What’s most surprising in all this is that Americans do not react to such signs of hate in the media. After all, the main responsibility of their diplomats is to monitor the Russian media and to inform on them. Clearly they tolerate them, thinking they do not affect American-Russian relations. Snowden’s case proves that they are making a fundamental mistake.
In order to validate its propaganda and the ideology which constitutes the basis of its existence, Putin’s regime must, from time to time, take a spectacularly hostile step against America. So that there is no discrepancy between propaganda and reality. It’s about keeping power over the Kremlin and the trillions of dollars of income that come from that title. It’s interesting to note that Putin would never allow himself such demonstrations of force toward China, a genuine rival and a potential threat to Russia in Eurasia. For Putin well knows that in response Beijing could shatter him.

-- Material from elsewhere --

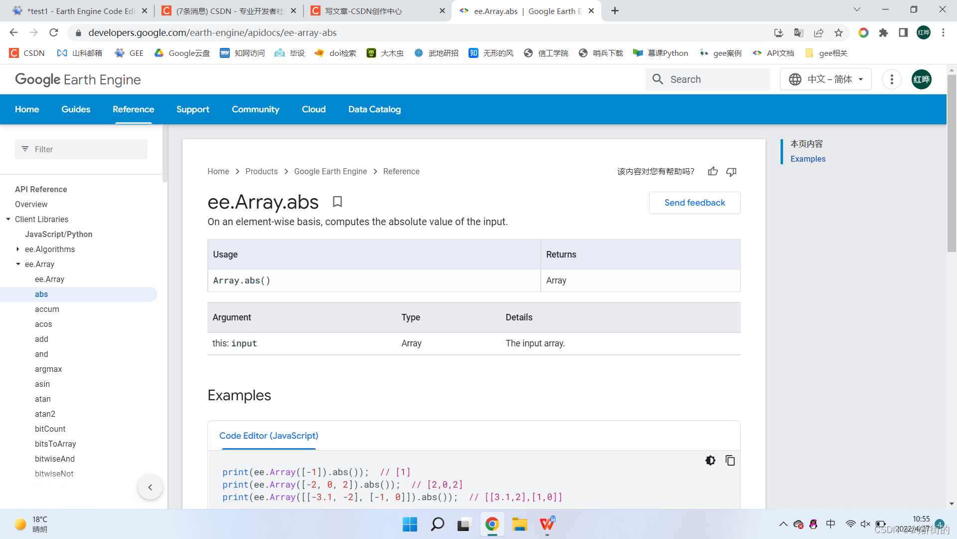
Task: Click the thumbs up helpful icon
Action: 713,172
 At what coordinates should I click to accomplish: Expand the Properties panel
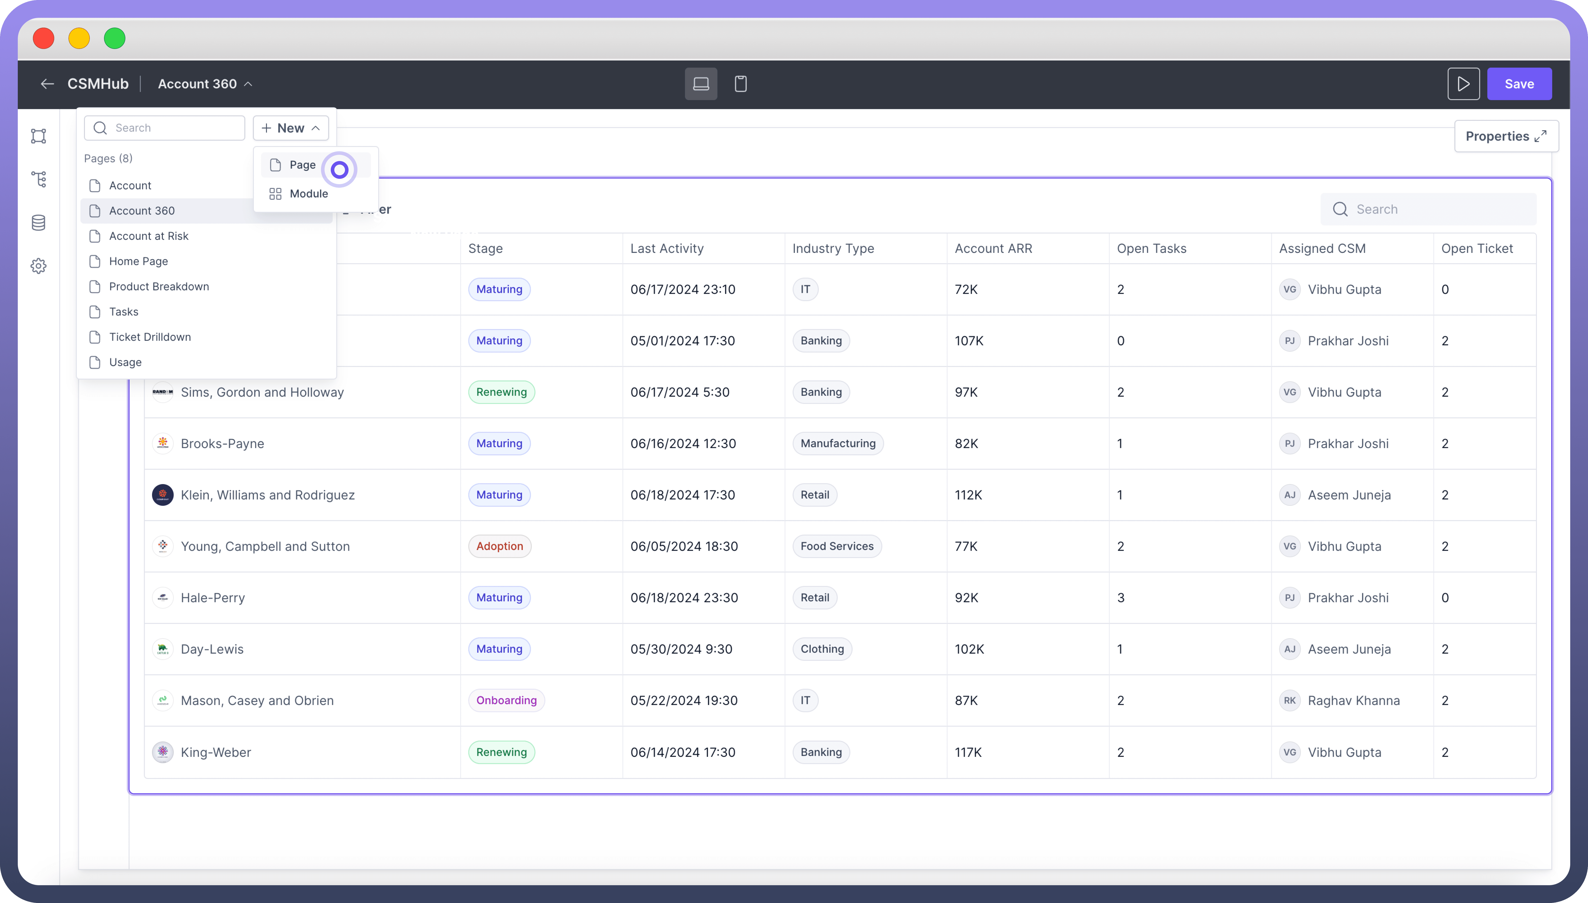click(1506, 136)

The Snowden case strengthens the Kremlin’s position in the international arena. In many regions of the world, Washington’s interests collide with those of Moscow. After their defeat in the Cold War, the Russians want to rebuild their influences in some of these regions at the cost of the U.S. As part of the reset politics, Obama has, for instance, abandoned the plan to install anti-missile defense systems in Central-Eastern Europe. This was a severe blow for Warsaw, Prague and Kiev when it comes to trusting the U.S. Now Putin is trying to destroy this trust. The Kremlin’s message is clear: Don’t count on Americans and abandon hope for receiving help from the other side of the Atlantic; we’re the ones dealing the cards here and you have to adapt to our interests.
The rules of foreign policy are similar to those of boys playing in the backyard. Hierarchy is determined by strength. Putin, a pupil of one of Leningrad’s backyards, understands this perfectly. In Masha Gessen's biography of Putin, “Putin: The Man Without a Face,” Gessen even suggests that in his political activity, Putin follows the code of drunkards. So if Obama does not repay him in due course — and with interest — then for the guys in the yard he’ll be a “soft fud.”